Results of research in schizophrenia under a sociological perspective were presented in relation to Parsons' model of the socialization process to point up systematically intrafamilial conditions possibly confirming the communicational double-bind hypothesis of Bateson, Jackson, Haley and Weakland on the etiology of schizophrenia. In spite of some general methodological objections to the empirical research about the family environment of pre-schizophrenics, the results support the assumption that the socialization process of the schizophrenic shows conditions favoring an anomic development. Of much importance seems to be the perseveration of dependencies between a parental figure— mostly the mother—and the pre-schizophrenic child. The child, therefore, fails to internalize a relational pattern including female and male as well as age-related dispositions of behaviour and thus enabling him to find a sexual and generational identity; in this way the differentiation according to intra- and extrafamilial orientation of acting becomes impossible. On the ground of the described family constellations interaction modes are developing that are moulded by the necessity to preserve the endangered family system.

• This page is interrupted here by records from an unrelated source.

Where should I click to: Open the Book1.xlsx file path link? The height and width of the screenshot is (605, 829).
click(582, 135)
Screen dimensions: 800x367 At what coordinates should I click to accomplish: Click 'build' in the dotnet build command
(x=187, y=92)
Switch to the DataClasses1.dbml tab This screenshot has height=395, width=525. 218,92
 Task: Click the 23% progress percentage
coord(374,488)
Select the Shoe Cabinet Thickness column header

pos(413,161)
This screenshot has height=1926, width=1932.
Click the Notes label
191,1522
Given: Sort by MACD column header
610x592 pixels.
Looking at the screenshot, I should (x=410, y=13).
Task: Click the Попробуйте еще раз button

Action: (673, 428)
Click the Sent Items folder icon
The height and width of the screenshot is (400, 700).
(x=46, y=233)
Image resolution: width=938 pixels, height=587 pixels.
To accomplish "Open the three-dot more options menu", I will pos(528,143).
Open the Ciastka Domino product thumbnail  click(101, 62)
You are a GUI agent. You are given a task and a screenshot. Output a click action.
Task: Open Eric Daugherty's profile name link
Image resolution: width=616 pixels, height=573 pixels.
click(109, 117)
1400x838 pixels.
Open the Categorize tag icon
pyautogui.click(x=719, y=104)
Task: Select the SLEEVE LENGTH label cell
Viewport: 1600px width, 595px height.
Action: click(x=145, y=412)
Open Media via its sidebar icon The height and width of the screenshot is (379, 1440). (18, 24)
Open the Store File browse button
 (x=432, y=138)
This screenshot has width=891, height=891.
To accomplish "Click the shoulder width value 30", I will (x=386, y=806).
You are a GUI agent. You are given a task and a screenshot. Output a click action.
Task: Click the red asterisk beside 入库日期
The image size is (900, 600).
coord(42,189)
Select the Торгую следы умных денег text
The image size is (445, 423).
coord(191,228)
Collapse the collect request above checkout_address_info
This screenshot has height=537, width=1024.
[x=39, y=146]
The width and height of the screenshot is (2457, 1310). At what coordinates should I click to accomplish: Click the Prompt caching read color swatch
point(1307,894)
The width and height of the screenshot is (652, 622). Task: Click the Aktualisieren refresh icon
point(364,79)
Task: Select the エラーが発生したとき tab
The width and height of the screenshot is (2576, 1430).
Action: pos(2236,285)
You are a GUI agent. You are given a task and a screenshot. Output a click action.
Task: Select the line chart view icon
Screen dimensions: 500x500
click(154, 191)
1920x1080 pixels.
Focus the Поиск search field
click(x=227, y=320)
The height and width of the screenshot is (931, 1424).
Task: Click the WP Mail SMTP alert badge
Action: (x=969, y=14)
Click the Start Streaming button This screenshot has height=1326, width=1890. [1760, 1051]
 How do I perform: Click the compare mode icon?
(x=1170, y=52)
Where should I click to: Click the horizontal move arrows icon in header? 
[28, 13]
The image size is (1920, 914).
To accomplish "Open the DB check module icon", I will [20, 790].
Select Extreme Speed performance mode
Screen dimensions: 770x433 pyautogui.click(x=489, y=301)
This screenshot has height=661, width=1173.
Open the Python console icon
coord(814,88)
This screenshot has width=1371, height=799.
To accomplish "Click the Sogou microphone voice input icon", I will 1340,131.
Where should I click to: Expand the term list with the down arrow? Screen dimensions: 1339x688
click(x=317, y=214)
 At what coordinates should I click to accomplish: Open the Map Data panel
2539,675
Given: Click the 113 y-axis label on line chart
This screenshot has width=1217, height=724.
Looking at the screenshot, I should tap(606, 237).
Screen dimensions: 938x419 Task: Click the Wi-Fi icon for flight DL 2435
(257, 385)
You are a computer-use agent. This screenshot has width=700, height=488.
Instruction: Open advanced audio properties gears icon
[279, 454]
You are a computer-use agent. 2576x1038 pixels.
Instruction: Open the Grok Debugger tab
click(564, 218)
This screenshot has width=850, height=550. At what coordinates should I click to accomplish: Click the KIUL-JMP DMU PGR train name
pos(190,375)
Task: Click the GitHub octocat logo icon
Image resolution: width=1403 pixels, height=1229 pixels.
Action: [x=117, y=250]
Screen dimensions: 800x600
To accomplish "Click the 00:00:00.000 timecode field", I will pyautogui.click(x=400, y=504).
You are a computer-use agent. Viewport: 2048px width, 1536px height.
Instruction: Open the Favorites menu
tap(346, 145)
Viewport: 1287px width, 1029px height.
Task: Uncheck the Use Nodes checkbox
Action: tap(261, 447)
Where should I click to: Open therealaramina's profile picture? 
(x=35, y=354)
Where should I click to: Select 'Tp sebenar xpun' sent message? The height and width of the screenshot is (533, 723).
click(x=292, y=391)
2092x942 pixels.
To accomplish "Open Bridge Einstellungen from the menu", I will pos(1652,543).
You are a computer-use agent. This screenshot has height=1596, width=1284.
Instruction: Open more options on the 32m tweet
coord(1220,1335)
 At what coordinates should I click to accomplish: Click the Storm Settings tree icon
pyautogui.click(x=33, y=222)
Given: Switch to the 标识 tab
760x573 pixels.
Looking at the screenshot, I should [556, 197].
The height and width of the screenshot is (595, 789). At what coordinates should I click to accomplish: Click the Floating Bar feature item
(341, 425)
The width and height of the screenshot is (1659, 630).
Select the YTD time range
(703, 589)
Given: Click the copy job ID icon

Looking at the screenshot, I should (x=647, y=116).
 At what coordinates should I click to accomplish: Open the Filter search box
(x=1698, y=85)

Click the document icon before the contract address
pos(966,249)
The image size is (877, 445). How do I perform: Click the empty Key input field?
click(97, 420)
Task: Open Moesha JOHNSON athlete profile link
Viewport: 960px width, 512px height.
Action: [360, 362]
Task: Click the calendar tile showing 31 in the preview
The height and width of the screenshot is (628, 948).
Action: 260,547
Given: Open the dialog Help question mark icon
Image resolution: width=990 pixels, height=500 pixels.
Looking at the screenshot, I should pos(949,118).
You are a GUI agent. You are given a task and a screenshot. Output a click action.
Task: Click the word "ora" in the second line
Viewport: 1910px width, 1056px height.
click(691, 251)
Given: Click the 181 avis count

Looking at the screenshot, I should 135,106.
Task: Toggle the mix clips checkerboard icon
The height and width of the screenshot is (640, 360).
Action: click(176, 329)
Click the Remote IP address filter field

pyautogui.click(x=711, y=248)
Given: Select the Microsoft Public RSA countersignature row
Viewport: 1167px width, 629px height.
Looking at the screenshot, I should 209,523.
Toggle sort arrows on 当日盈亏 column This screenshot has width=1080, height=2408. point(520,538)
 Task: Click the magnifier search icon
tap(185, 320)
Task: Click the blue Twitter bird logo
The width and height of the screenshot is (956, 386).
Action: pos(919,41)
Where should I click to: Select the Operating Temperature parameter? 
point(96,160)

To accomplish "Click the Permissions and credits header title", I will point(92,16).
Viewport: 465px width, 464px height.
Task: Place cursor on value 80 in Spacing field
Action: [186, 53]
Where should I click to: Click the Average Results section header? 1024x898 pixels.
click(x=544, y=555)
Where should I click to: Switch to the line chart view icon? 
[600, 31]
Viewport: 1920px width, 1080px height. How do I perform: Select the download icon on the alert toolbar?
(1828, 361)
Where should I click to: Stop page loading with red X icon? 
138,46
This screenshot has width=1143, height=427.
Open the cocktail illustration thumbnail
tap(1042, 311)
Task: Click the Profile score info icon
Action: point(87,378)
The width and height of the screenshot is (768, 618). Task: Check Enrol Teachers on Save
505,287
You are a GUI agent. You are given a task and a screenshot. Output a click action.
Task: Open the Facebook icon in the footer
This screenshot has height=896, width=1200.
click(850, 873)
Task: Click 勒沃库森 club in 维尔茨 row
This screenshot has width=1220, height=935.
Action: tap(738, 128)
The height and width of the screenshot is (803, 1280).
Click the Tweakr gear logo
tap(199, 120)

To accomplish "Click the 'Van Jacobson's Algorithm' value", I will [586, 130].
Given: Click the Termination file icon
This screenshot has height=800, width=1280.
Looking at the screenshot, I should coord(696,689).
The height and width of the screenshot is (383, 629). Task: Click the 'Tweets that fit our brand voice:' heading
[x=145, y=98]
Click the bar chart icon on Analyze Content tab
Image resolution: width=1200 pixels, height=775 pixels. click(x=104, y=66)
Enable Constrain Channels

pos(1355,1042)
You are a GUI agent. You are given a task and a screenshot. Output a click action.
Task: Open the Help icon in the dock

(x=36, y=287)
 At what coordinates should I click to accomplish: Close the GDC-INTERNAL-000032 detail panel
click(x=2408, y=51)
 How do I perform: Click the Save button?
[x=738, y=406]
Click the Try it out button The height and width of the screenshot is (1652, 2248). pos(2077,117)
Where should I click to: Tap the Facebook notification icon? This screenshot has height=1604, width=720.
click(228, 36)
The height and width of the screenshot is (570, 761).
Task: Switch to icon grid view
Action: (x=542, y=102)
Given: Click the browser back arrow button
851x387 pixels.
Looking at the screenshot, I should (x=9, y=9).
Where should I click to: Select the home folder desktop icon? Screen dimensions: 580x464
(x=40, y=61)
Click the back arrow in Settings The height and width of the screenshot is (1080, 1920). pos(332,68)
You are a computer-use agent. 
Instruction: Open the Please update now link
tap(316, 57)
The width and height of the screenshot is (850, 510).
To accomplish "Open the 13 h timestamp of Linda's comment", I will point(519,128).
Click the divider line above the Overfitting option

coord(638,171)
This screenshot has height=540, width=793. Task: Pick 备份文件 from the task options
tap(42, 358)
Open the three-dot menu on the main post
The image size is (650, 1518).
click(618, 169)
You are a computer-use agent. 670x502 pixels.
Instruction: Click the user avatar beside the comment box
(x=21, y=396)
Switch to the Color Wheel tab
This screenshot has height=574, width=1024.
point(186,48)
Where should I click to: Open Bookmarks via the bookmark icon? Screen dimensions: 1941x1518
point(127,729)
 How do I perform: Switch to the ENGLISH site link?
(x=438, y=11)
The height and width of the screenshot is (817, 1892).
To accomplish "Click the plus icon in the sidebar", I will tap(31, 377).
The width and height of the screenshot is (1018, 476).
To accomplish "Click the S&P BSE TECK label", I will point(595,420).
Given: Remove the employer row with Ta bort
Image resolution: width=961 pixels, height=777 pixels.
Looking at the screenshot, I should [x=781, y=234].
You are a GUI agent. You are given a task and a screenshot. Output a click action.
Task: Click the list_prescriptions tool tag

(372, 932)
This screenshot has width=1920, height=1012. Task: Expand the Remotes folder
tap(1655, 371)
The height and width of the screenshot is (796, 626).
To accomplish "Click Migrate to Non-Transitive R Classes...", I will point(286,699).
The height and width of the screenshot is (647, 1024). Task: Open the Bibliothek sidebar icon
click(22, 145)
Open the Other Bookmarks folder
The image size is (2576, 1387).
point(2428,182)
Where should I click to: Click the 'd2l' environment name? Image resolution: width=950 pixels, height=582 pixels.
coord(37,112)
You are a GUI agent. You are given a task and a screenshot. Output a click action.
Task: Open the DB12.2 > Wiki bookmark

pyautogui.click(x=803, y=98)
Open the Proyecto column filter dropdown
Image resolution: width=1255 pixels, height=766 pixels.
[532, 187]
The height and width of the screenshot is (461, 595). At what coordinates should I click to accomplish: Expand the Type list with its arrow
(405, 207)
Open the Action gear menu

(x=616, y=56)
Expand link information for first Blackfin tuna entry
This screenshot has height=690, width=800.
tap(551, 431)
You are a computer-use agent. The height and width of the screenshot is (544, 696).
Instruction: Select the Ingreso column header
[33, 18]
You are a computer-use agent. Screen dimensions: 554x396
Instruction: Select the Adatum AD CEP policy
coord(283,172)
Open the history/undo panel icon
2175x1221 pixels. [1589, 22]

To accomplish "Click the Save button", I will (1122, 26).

Therefore, modes of communication impeding reflection on the intrafamilial conflict situations are chosen, as pointed up in the double-bind hypothesis. The impossibility of dealing with social situations in a metacommunicational way seems to undermine the development of ego-identity and the learning of intersubjectively understandable symbols. Consequently, those pathological distortions will arise which can be understood as a retreat from the participation in social interactions and as the stabilization of an isolated autistic equilibrium in the individual.